Researchers at the University of Missouri have proven that a compound initially developed as a cholesterol-fighting molecule not only halts the progression of breast cancer, but also can kill the cancerous cells.
"Cholesterol is a molecule found in all animal cells and serves as a structural component of cell membranes," said Salman Hyder, the Zalk Endowed Professor in Tumor Angiogenesis and professor of biomedical sciences in the College of Veterinary Medicine and the Dalton Cardiovascular Research Center at MU. "Because tumor cells grow rapidly they need to synthesize more cholesterol. Scientists working to cure breast cancer often seek out alternative targets that might slow or stop the progression of the disease, including the elimination of the cancerous cells. In our study, we targeted the production of cholesterol in cancer cells leading to death of breast cancer cells."
Previous studies suggest that 70 percent of breast cancers found in women are hormone dependent and can be treated with anti-hormone medicines such as tamoxifen. Although tumor cells may initially respond to therapies, most eventually develop resistance which causes breast cancer cells to grow and spread. Cholesterol also can contribute to the development of anti-hormone resistance because cholesterol is converted into hormones in tumor cells. Therefore, these cholesterol-forming pathways are attractive therapeutic targets for the treatment of breast cancer.

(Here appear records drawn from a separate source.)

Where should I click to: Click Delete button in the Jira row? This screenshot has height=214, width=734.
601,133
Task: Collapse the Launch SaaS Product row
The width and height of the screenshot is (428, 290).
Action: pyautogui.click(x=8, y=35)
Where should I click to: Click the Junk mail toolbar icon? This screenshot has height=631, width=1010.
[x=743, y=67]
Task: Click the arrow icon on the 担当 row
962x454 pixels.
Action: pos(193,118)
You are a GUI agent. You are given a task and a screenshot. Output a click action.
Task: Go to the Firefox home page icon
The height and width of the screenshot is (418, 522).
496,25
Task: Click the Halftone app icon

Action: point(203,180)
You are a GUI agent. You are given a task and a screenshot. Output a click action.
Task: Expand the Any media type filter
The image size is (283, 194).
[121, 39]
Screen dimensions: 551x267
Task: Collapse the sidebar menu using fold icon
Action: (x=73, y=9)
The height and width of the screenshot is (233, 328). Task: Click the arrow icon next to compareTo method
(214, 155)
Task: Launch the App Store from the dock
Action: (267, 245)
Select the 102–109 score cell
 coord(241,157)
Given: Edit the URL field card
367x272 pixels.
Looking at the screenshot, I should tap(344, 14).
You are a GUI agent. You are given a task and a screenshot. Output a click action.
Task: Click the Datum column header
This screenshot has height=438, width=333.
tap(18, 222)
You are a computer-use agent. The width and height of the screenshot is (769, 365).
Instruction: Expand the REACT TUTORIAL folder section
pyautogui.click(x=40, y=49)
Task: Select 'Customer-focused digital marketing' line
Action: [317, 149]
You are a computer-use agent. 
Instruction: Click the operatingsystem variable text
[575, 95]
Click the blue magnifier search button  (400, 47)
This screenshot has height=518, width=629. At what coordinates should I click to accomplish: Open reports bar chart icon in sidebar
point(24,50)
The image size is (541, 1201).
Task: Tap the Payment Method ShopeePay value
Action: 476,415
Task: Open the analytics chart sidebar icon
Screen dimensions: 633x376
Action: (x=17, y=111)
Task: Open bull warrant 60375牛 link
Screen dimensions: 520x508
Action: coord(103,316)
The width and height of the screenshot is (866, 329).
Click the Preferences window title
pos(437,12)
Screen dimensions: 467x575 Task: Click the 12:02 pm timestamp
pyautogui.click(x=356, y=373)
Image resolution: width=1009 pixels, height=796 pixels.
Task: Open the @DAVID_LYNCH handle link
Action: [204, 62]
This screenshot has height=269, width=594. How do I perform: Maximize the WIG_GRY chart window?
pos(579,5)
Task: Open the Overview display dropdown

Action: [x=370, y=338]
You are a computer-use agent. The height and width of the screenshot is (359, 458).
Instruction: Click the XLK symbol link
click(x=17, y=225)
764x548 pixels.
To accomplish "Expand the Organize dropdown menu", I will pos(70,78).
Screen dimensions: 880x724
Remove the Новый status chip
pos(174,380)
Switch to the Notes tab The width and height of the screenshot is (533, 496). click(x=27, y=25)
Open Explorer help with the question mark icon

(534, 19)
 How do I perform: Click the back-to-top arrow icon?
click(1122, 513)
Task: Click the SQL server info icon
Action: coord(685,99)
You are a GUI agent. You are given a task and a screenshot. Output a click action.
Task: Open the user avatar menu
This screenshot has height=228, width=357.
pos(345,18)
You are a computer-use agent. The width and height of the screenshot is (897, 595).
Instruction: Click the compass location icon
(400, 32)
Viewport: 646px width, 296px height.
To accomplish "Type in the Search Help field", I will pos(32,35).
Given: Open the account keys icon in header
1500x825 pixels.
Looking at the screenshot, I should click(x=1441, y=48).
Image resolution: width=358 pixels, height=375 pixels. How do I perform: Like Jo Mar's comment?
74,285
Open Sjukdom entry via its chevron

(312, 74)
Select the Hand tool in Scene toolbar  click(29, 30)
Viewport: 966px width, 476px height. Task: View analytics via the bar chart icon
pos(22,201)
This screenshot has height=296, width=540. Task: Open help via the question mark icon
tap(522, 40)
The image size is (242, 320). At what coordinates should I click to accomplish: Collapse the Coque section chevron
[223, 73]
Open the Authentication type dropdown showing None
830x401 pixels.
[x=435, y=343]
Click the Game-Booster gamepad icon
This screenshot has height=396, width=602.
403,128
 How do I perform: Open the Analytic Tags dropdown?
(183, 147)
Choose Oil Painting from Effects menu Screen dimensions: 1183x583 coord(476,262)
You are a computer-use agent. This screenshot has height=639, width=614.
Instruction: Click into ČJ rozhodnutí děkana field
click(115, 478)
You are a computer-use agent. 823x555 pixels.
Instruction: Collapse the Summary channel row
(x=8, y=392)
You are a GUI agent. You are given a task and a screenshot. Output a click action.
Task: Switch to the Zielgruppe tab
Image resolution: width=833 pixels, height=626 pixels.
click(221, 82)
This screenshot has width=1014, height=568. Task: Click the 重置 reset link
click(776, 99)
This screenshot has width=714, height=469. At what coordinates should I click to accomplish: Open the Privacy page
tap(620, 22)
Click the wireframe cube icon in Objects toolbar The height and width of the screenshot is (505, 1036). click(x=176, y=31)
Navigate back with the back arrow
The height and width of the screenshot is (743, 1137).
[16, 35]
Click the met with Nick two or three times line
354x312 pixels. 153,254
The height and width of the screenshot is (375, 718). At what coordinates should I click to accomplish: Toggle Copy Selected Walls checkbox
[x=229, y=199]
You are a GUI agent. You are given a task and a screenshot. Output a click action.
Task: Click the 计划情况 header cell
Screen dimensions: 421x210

Using compounds initially developed by Roche Pharmaceuticals for the treatment of high cholesterol, which reduces cholesterol in a different manner than the widely used statins, Hyder and his team administered the molecule to human breast cancer cells. They found that the compound was effective in reducing human breast cancer cell growth and often caused cancer cell death. Most interestingly they found that the cholesterol lowering drug they tested destroyed an estrogen receptor, a protein which encourages the tumor cells to grow.
Equipped with this information, Hyder and the team tested the results in mice with breast cancer. Following injection of the compound, Hyder found that the molecule was effective at killing breast cancer cells by reducing the presence of estrogen receptors in tumor cells, Hyder said.
"The compound exhibited anti-tumor properties in both human samples, which were outside the body, and in samples that were administered by injection into the mice," Hyder said. "In both cases, the proteins that cause tumors to grow were eliminated, leading to more aggressive cell death."
Hyder believes that further clinical testing can lead to a drug that has the dual purpose of fighting high cholesterol and cancer.
Researchers involved with the study included Yayun Liang, research associate professor at Dalton Cardiovascular Research Center; Cynthia Besch-Williford, professor of veterinary pathobiology at MU; Benford Mafuvadze, post-doctoral fellow at Dalton Cardiovascular Research Center; Matthew Cook, pre-doctoral fellow in Biomedical Sciences; and Xiaoqin Zou, associate professor of physics and biochemistry and a researcher at the Dalton Cardiovascular Research Center. Johannes Aebi from Roche Pharmaceuticals also contributed to the research.
The study, "Cholesterol biosynthesis inhibitors as potent novel anti-cancer agents: suppression of hormone-dependent breast cancer by the oxidosqualene cyclase inhibitor RO 48-8071," was published in Breast Cancer Research and Treatment and was funded by a grant from the Department of Defense Breast Cancer Program and the National Institutes of Health.